**RECORDED DATA:**
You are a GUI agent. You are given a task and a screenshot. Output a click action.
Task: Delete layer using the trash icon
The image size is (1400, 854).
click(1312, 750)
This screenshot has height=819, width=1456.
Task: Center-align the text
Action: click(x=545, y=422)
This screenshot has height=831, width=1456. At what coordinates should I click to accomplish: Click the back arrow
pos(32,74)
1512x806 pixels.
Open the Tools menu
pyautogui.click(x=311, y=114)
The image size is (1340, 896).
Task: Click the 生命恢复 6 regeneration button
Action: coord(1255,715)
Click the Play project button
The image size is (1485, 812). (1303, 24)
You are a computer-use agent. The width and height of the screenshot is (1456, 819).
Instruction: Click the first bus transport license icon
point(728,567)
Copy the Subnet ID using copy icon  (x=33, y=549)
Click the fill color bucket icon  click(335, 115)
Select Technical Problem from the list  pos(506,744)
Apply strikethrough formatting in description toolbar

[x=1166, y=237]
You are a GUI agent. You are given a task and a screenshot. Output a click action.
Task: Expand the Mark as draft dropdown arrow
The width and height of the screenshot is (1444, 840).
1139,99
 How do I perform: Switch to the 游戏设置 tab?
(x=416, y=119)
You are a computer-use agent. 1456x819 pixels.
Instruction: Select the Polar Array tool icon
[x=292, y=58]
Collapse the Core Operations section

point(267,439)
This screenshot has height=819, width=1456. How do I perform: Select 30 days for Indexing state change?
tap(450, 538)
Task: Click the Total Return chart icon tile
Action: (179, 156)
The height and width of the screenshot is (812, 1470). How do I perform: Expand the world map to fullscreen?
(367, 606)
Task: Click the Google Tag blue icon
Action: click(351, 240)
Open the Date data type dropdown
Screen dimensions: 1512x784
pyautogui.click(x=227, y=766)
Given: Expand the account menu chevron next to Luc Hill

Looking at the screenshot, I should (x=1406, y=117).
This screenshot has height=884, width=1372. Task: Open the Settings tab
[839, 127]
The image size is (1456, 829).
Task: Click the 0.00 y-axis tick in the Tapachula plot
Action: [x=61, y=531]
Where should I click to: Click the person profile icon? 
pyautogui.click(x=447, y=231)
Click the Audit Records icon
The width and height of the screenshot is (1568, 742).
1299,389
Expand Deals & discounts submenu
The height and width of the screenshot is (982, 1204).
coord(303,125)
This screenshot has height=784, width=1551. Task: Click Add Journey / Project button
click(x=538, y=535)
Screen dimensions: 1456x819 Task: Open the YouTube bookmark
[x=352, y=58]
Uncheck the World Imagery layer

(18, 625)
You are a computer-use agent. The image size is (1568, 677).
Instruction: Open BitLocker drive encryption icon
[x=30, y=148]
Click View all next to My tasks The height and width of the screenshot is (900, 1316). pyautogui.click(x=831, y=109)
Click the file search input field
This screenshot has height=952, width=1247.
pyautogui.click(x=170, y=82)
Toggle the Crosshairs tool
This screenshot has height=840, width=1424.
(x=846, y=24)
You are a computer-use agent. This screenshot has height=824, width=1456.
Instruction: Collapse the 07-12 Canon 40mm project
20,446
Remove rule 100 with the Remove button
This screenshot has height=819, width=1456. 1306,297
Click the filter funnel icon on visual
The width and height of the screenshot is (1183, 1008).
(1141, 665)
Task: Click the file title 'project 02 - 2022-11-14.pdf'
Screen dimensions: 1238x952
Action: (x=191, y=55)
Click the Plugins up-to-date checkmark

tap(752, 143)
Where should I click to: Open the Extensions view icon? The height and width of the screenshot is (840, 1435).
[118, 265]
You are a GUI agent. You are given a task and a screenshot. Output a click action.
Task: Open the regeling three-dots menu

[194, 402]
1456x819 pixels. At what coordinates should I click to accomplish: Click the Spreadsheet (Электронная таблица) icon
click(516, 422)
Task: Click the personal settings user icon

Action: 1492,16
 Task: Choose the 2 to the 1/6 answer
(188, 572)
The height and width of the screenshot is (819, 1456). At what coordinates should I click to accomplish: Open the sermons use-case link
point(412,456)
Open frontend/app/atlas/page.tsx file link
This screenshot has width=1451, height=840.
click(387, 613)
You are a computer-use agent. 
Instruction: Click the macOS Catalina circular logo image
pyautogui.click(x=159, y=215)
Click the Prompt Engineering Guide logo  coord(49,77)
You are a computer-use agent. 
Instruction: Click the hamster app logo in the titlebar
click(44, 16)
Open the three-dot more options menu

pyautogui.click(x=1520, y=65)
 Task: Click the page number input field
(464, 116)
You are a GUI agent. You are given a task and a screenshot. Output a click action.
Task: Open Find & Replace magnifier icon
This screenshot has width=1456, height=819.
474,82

**ASSIGNMENT:**
Scan the data above for the word "computer", then copy every line that holds it.

**YOUR RESPONSE:**
You are a computer-use agent. The width and height of the screenshot is (1456, 819).
You are a computer-use agent. 1456x819 pixels.
You are a computer-use agent. The image size is (1568, 677).
You are a computer-use agent. This screenshot has height=824, width=1456.
You are a computer-use agent. 
You are a computer-use agent. 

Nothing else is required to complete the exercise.